International Journal of Computer Applications |
Foundation of Computer Science (FCS), NY, USA |
Volume 63 - Number 5 |
Year of Publication: 2013 |
Authors: Mojtaba Asoodeh, Parisa Bagheripour |
10.5120/10461-5172 |
Mojtaba Asoodeh, Parisa Bagheripour . Core Porosity Estimation through Different Training Approaches for Neural Network: Back-Propagation Learning vs. Genetic Algorithm. International Journal of Computer Applications. 63, 5 ( February 2013), 11-15. DOI=10.5120/10461-5172
Porosity of hydrocarbon bearing formations is a crucial parameter for reservoir characterization, reserve estimation, planning for completion, and geomechanical and geophysical studies. Accurate determination of porosity from laboratory core analysis is highly cost, time, and people intensive. Therefore, the quest for a rapid, cost-effective, and efficient method of determining porosity is inevitable. Conventional well log data are available in all wells and provide cheap continuous information. In this study, an improved strategy was followed to formulate conventional well log data (inputs) into core porosity (output) using the genetic optimized neural network (GONN).
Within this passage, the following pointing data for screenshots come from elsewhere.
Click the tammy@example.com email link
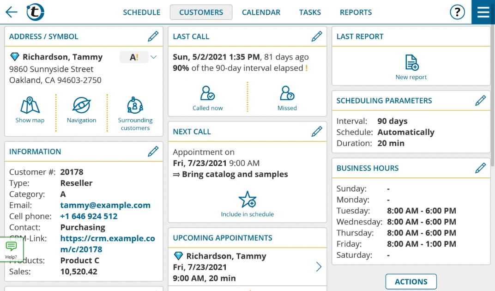495x291 pixels. pyautogui.click(x=105, y=205)
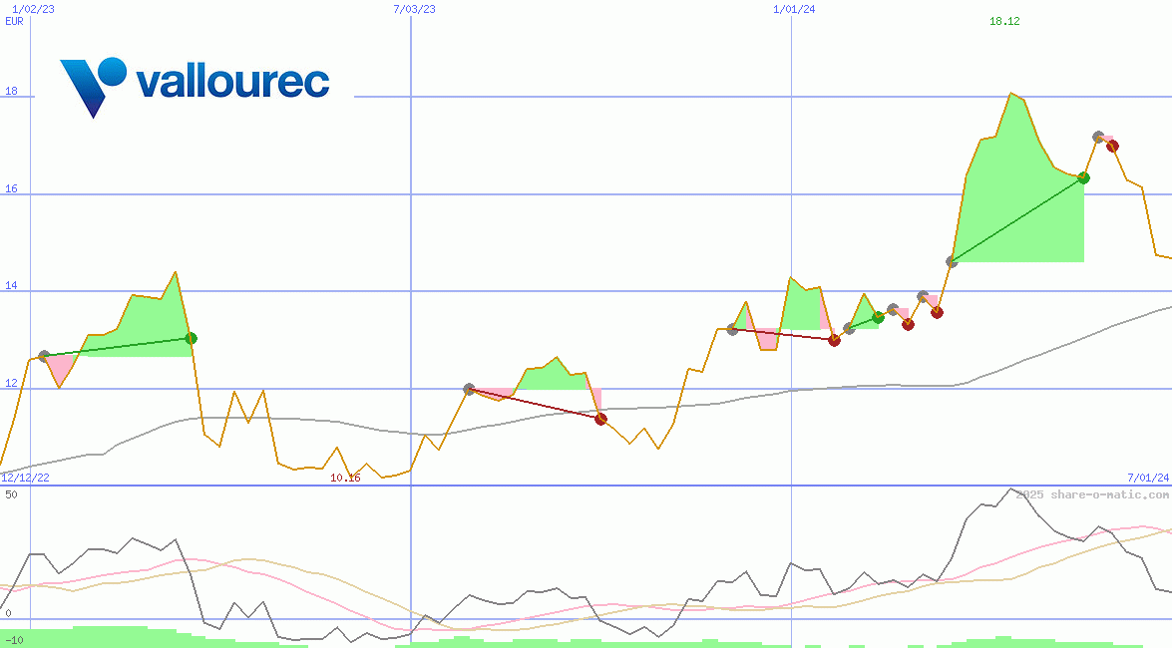Image resolution: width=1172 pixels, height=648 pixels.
Task: Click the red marker just after the last gray marker
Action: pyautogui.click(x=1112, y=146)
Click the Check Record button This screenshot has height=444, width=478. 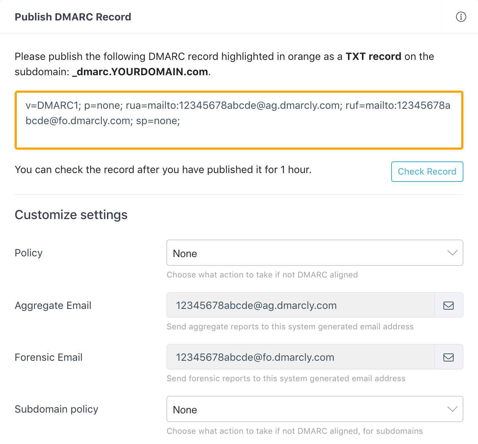(x=427, y=172)
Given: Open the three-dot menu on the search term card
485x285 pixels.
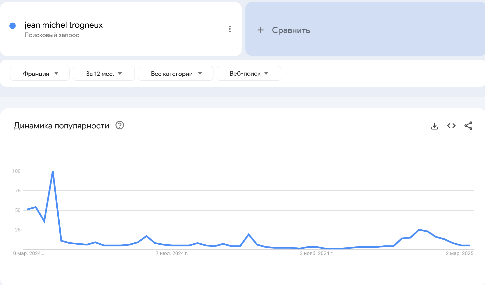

Firstly, back-propagation (BP) algorithm, the conventional learning method of neural network, was used to extract the formulation between inputs/output data space. Then, neural network was trained through the use of genetic algorithm (GA). Comparison between BP learning and GA demonstrated the effectiveness of GONN. It was deduced that GA enforces the performance function of neural network to converge to global minimum contrary to BP which frequently traps in local minima.